Automating App Review Response Generation Based on Contextual Knowledge
This work addresses the challenge of automating review responses for app developers to improve user experience, but it is incremental as it builds on prior methods by enhancing contextual integration.
The paper tackles the problem of generating high-quality responses to mobile app reviews by proposing CoRe, an end-to-end neural network that incorporates contextual knowledge from app descriptions and similar reviews, resulting in an 11.53% improvement in BLEU-4 score over the state-of-the-art method.

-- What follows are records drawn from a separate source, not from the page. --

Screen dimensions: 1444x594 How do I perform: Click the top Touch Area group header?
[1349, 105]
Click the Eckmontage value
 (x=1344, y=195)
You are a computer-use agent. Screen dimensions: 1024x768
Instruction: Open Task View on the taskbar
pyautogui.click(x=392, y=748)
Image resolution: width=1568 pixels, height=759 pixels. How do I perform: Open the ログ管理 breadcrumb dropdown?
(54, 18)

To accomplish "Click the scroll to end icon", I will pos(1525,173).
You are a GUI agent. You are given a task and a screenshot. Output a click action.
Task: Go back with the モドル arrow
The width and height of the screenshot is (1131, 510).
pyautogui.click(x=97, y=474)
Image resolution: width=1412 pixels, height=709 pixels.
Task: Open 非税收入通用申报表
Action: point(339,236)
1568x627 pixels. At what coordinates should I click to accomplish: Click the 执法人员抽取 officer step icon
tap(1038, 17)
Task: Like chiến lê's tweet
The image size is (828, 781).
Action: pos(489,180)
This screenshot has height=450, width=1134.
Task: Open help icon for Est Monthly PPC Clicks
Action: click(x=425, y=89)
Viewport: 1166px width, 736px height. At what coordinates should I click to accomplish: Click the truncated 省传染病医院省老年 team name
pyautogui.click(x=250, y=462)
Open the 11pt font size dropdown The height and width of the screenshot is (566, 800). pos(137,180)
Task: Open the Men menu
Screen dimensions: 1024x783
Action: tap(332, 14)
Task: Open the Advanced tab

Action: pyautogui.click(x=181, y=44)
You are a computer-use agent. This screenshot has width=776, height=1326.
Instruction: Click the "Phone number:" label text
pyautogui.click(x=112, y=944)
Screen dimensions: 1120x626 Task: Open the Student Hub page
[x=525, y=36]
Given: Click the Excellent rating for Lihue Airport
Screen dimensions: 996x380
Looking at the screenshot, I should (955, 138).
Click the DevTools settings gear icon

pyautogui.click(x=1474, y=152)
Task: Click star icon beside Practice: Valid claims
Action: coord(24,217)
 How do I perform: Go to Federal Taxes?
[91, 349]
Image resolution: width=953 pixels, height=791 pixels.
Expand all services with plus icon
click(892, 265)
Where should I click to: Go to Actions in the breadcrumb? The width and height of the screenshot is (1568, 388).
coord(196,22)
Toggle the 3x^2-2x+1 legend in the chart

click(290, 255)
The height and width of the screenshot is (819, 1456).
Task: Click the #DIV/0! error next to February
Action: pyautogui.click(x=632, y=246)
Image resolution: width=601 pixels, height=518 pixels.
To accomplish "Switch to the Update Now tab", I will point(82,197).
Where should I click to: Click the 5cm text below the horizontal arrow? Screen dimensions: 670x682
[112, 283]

User experience of mobile apps is an essential ingredient that can influence the audience volumes and app revenue. To ensure good user experience and assist app development, several prior studies resort to analysis of app reviews, a type of app repository that directly reflects user opinions about the apps. Accurately responding to the app reviews is one of the ways to relieve user concerns and thus improve user experience. However, the response quality of the existing method relies on the pre-extracted features from other tools, including manually-labelled keywords and predicted review sentiment, which may hinder the generalizability and flexibility of the method. In this paper, we propose a novel end-to-end neural network approach, named CoRe, with the contextual knowledge naturally incorporated and without involving external tools. Specifically, CoRe integrates two types of contextual knowledge in the training corpus, including official app descriptions from app store and responses of the retrieved semantically similar reviews, for enhancing the relevance and accuracy of the generated review responses. Experiments on practical review data show that CoRe can outperform the state-of-the-art method by 11.53% in terms of BLEU-4, an accuracy metric that is widely used to evaluate text generation systems.